**Stored data**.
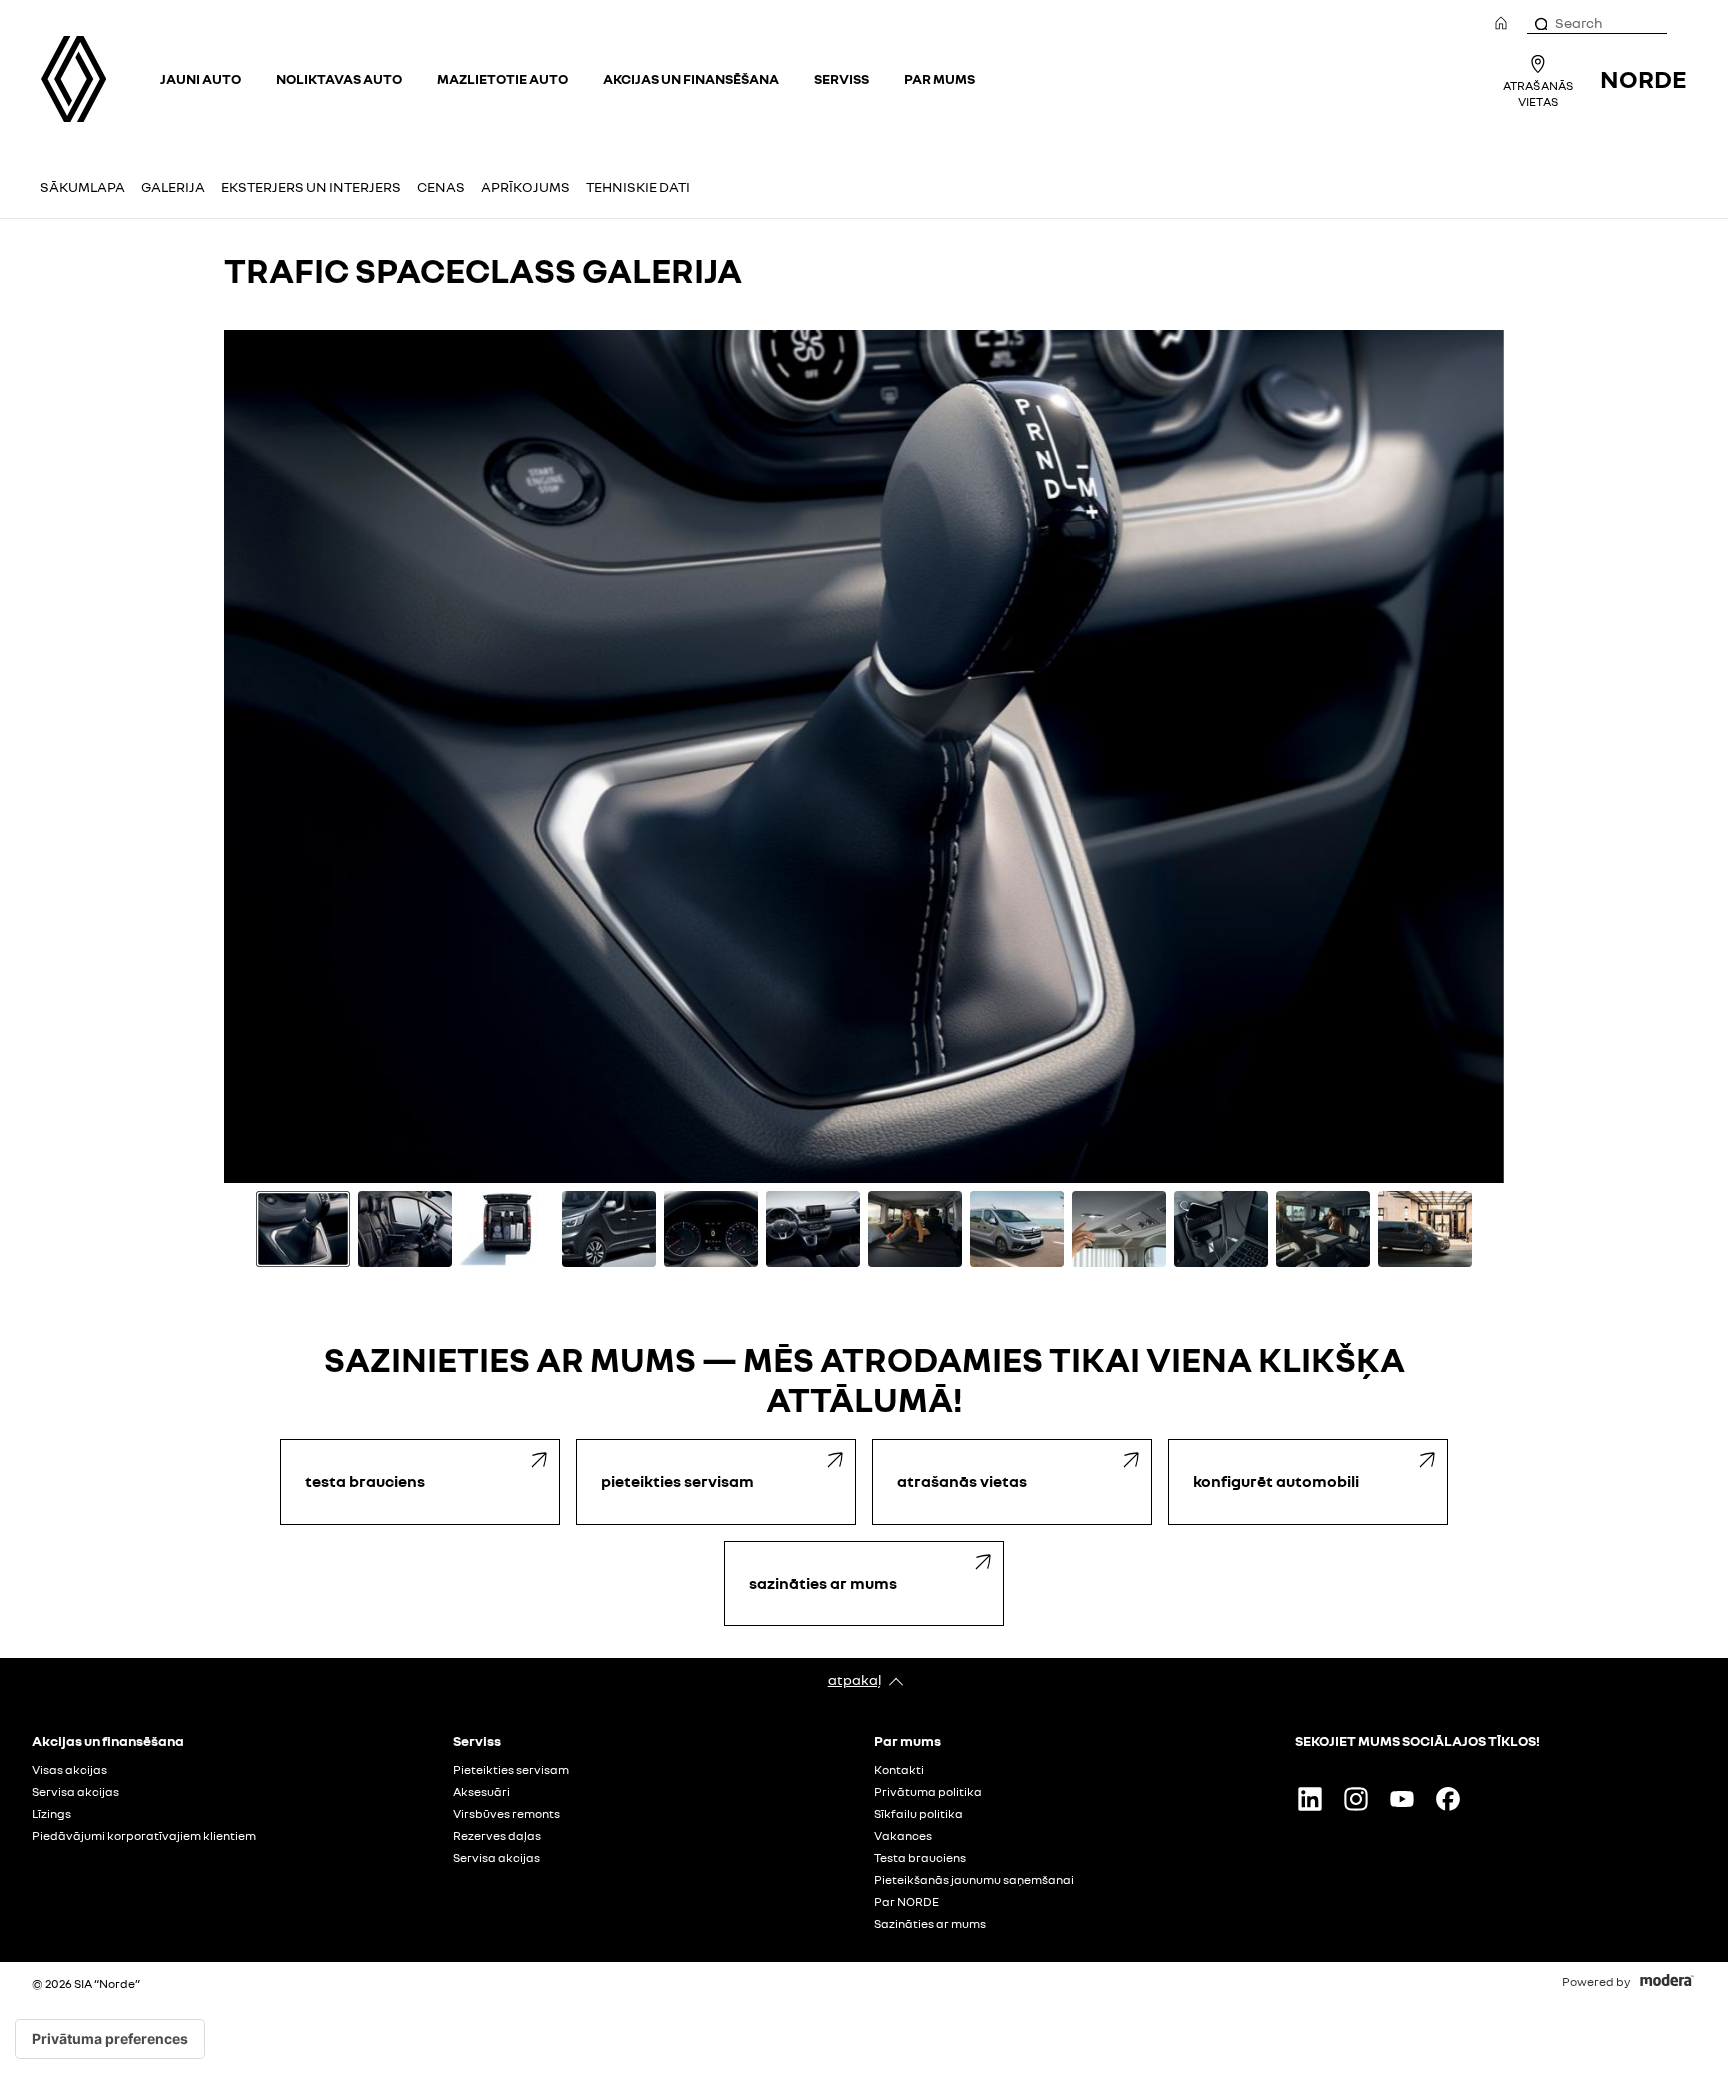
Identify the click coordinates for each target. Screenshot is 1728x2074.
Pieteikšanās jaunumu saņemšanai (974, 1880)
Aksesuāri (481, 1792)
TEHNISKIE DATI (638, 186)
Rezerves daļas (497, 1836)
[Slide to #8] (1017, 1229)
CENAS (441, 186)
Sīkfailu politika (918, 1814)
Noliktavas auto (339, 78)
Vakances (903, 1836)
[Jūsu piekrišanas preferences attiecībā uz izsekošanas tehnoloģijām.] (110, 2039)
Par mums (939, 78)
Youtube (1402, 1799)
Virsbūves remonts (506, 1814)
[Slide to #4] (609, 1229)
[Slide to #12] (1425, 1229)
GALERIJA (173, 186)
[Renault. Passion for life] (73, 79)
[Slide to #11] (1323, 1229)
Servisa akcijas (75, 1792)
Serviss (841, 78)
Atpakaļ (854, 1679)
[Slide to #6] (813, 1229)
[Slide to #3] (507, 1229)
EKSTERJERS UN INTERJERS (311, 186)
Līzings (51, 1814)
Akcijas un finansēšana (691, 78)
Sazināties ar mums (930, 1924)
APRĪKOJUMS (525, 186)
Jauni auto (200, 78)
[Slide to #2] (405, 1229)
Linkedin (1310, 1799)
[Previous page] (247, 757)
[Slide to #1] (303, 1229)
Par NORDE (906, 1902)
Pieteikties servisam (511, 1770)
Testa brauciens (920, 1858)
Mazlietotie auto (502, 78)
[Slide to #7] (915, 1229)
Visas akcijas (69, 1770)
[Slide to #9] (1119, 1229)
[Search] (1540, 23)
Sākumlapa (82, 186)
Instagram (1356, 1799)
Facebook (1448, 1799)
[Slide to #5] (711, 1229)
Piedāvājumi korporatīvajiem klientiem (144, 1836)
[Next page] (1481, 757)
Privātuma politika (928, 1792)
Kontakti (899, 1770)
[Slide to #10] (1221, 1229)
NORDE (1643, 78)
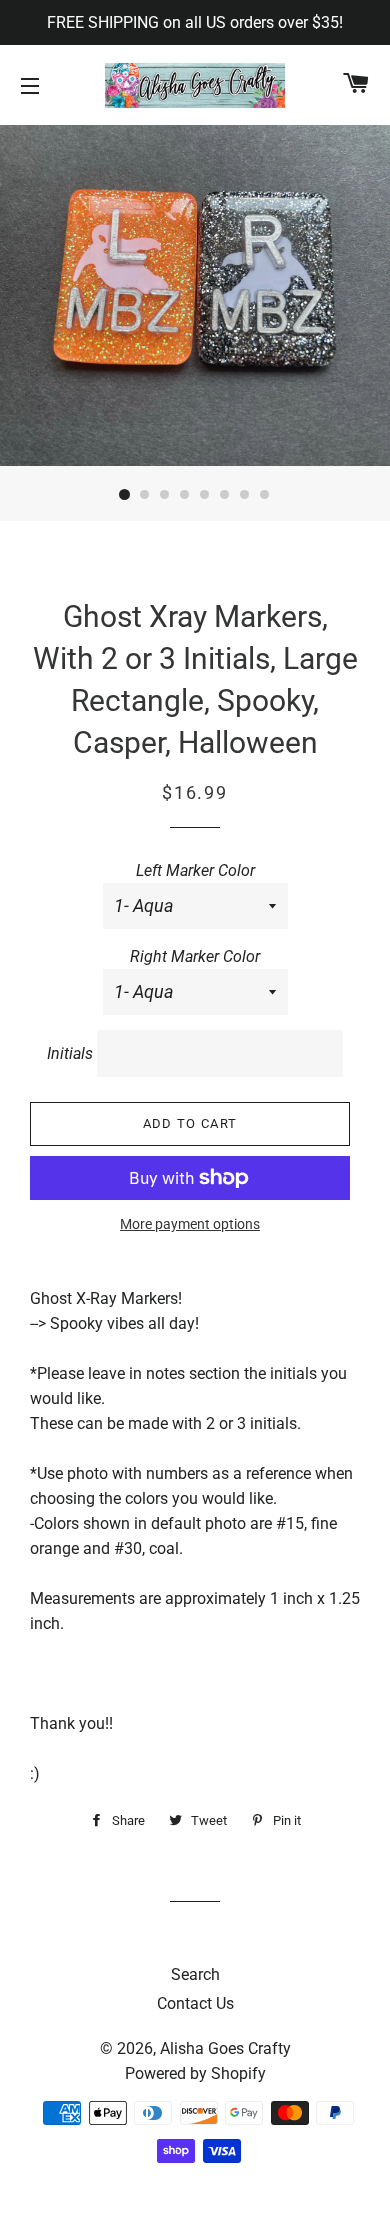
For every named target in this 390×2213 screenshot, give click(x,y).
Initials (70, 1053)
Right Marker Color (195, 956)
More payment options (190, 1224)
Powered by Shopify (195, 2073)
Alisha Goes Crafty (225, 2048)
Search (195, 1974)
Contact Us (195, 2003)
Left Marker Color (195, 870)
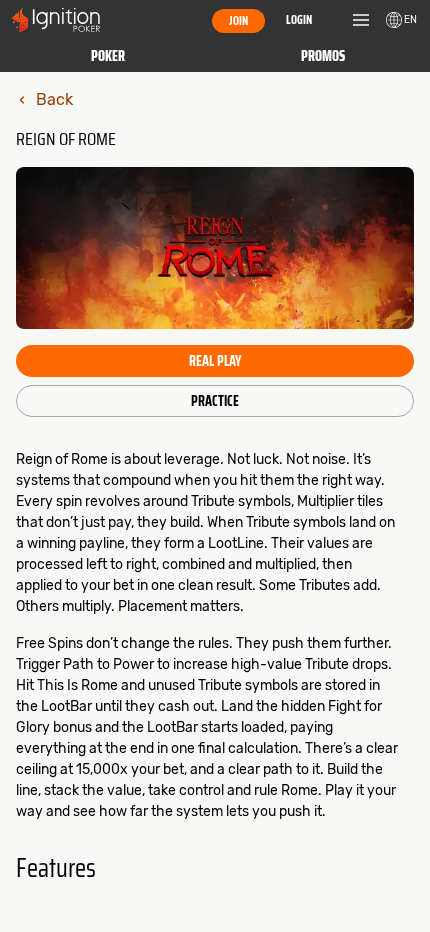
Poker (108, 56)
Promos (323, 56)
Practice (215, 401)
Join (238, 20)
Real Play (215, 361)
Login (299, 19)
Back (54, 99)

**About this exercise**.
Drop the images, then copy the data exactly.

**Written solution**.
Identify the click coordinates for each target. Screenshot is 1728x2074.
Pieteikšanās jaunumu saņemšanai (974, 1880)
Aksesuāri (481, 1792)
TEHNISKIE DATI (638, 186)
Rezerves daļas (497, 1836)
[Slide to #8] (1017, 1229)
CENAS (441, 186)
Sīkfailu politika (918, 1814)
Noliktavas auto (339, 78)
Vakances (903, 1836)
[Jūsu piekrišanas preferences attiecībā uz izsekošanas tehnoloģijām.] (110, 2039)
Par mums (939, 78)
Youtube (1402, 1799)
Virsbūves remonts (506, 1814)
[Slide to #4] (609, 1229)
[Slide to #12] (1425, 1229)
GALERIJA (173, 186)
[Renault. Passion for life] (73, 79)
[Slide to #11] (1323, 1229)
Servisa akcijas (75, 1792)
Serviss (841, 78)
Atpakaļ (854, 1679)
[Slide to #6] (813, 1229)
[Slide to #3] (507, 1229)
EKSTERJERS UN INTERJERS (311, 186)
Līzings (51, 1814)
Akcijas un finansēšana (691, 78)
Sazināties ar mums (930, 1924)
APRĪKOJUMS (525, 186)
Jauni auto (200, 78)
[Slide to #2] (405, 1229)
Linkedin (1310, 1799)
[Previous page] (247, 757)
[Slide to #1] (303, 1229)
Par NORDE (906, 1902)
Pieteikties servisam (511, 1770)
Testa brauciens (920, 1858)
Mazlietotie auto (502, 78)
[Slide to #7] (915, 1229)
Visas akcijas (69, 1770)
[Slide to #9] (1119, 1229)
[Search] (1540, 23)
Sākumlapa (82, 186)
Instagram (1356, 1799)
Facebook (1448, 1799)
[Slide to #5] (711, 1229)
Piedāvājumi korporatīvajiem klientiem (144, 1836)
[Next page] (1481, 757)
Privātuma politika (928, 1792)
Kontakti (899, 1770)
[Slide to #10] (1221, 1229)
NORDE (1643, 78)
For every named target in this 390×2213 screenshot, give click(x,y).
Initials (70, 1053)
Right Marker Color (195, 956)
More payment options (190, 1224)
Powered by Shopify (195, 2073)
Alisha Goes Crafty (225, 2048)
Search (195, 1974)
Contact Us (195, 2003)
Left Marker Color (195, 870)
Poker (108, 56)
Promos (323, 56)
Practice (215, 401)
Join (238, 20)
Real Play (215, 361)
Login (299, 19)
Back (54, 99)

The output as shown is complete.